Askerlerini ve yedeklerini Gazze’de büyük bir kara saldırısına hazırlayan İsrail, kuzeyde Hizbullah’a karşı “ikinci bir cephe” açılmasını önlemek için her şeyi göze almıştı.

Ali ve diğerlerinin de tanıklık edebileceği gibi, bunu engellemek için kelimenin tam anlamıyla “yakıp yıkmak” da dahil elinden geleni yaptı.

Ulusal Bilimsel Araştırma Konseyi himayesindeki Ulusal Erken Uyarı Platformu, 7 Ekim 2023’teki Hamas saldırıları ile 1 Ocak 2024 tarihleri arasında İsrail’in güney Lübnan’a yönelik iki bin 447 saldırısını belgelemiştir.

Bu süre zarfında İsrail ordusunun 800 hektarlık alanı yaktığı bildiriliyor. Gezegendeki en tehlikeli silahlardan biri olan fosfor kullanımı özellikle korkunç. Arazi ve toprağın iyileşmesi yıllar alacak.

Zeytinler ve mezarlıklar

Üç ay önce, bombalar düşmeye başladığında, Ali ve kız kardeşi Sayda şehri yakınlarındaki Kaouthariyet el Saiyad köyünde bir daire kiraladılar.

Köy sakinlerinin köylerine dönmeleri yasak, bu nedenle Ali ve kız kardeşi kendi topraklarını tam olarak değerlendiremiyorlar. Evlerine sadece cenazeler için gidebiliyorlar. “Mezarlığa yakınlığı nedeniyle araziyi kısaca kontrol edebiliyorum” diyor.

Ali iyimser. Başkalarının durumunun daha kötü olduğunu biliyor. “Sayısız çiftçi, özellikle tütün yetiştiriciliğinde feci kayıplar yaşıyor” diye açıklıyor:

“Köyümüzün ekonomisi tütüne dayanıyor. Çiftçiler Aralık ve Ocak aylarında tütün fidanlıklarına bakıyorlar. Yerinden edilme nedeniyle bu artık imkansız. Yerimizden edilmemiş olsak bile herkes bizi toprak kirliliğinin tehlikeleri konusunda uyarıyor.”

Aitaroun köyünden yerinden edilen Moussa Toubah için koşullar hiç de iyi değil. Sayda yakınlarındaki Zrariyeh kasabasında diğer dört aileyle birlikte yaşamak mümkün değil.

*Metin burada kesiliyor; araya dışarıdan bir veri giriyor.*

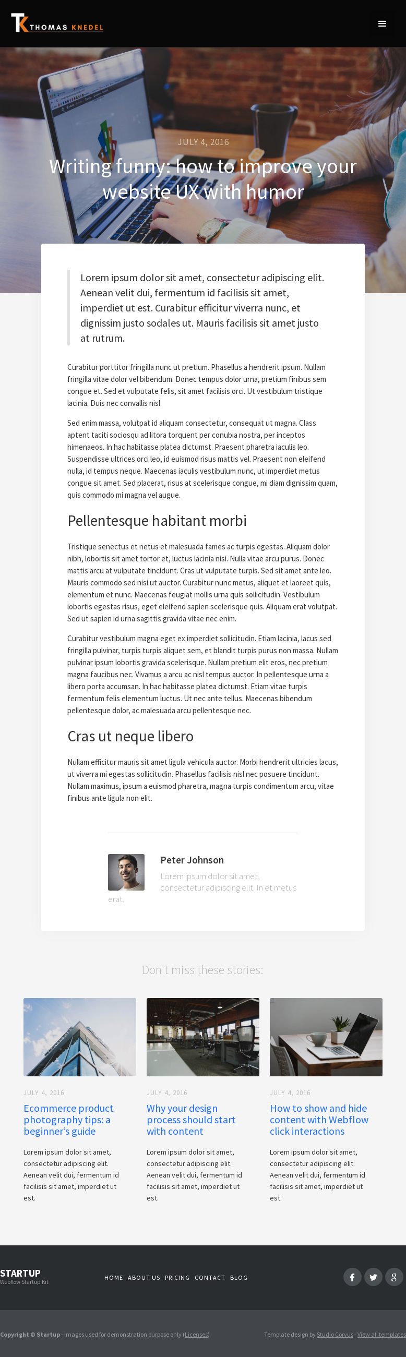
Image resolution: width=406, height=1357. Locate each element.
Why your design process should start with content (191, 1119)
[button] (382, 23)
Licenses (196, 1334)
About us (144, 1277)
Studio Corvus (335, 1334)
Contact (210, 1277)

Zeytin, keçiboynuzu ve incir ağaçlarından oluşan meyve bahçesini, iki bin avokado fidesini, 15 dönümlük (3,7 dönüm) buğdayını ve arı kovanlarını kaybeden Musa’nın teselli bulması için hiçbir neden yok.

“Yerimizden edildiğimizden beri kasabaya geri dönemedim” diyor: “Hala savaşta olup olmadığımızın belli değil. Savaş zamanında kimin yaşayıp kimin öleceğine kader karar verir. Hayatlarımız belirsizlik içinde. Kayıplarımızı kimin ve ne zaman telafi edeceğini bilmiyoruz.”

Saldırılar, ülkenin tarımsal üretiminin %37’sini karşılayan güney Lübnan’ın geniş alanlarını tahrip etmeye devam ediyor.

Bu bölgenin önemi öncelikle onu Lübnan’ın en çeşitli tarım bölgesi haline getiren çeşitli topografyasından kaynaklanıyor.

Muz ve narenciye bahçeleriyle zengin olan güney kıyı kuşağı, Lübnan kıyı şeridi boyunca tarımın son kalesi olmaya devam ediyor.

İç kesimlerde sınıra doğru çiftçiler, özellikle Cebel Amil’in dağlık bölgelerinde tütün, zeytin ve incir yetiştiriyor.

Direniş Ülkesi

Filistin’e çok yakın olan Güney Lübnan ‘direnişin ülkesi’. Burada güçlü bir kültürel kimlik var. İnsanlar, kimliklerinin büyük bir parçası olan topraklarından hem maddi hem de sembolik sermaye elde ediyorlar.

Bunu dikkate alarak, ekolojik tahribat sadece fiziksel belirtileriyle sınırlı kalmıyor. Güney Lübnan halkının kalbine kadar iniyor.

İsrail bombaları şu ana kadar 24 hektarlık zeytin bahçesine ve bazıları 150 yaşından büyük beş bin ağaca zarar verdi. Yaklaşık 23 hektarlık muz ve narenciye tarlası daha zarar gördü.

En büyük tahribat ise 343.9 hektarlık olgun çam ormanlarında meydana geldi. İsrail bombardımanı, hava saldırıları (iki bin 200 olay), yangın bombaları (107) ve fosfor bombalarını (73) içerdi.

Ulusal Bilimsel Araştırma Konseyi Genel Sekreteri Dr. Tamara el-Zein, Güney Lübnan’daki durumu “ekolojik soykırım” olarak tanımlıyor.

İsrail’in bölgeyi insan yerleşimi ya da tarımsal kullanım için uygun olmayan çorak bir savaş alanına dönüştürmek istediğini söylüyor.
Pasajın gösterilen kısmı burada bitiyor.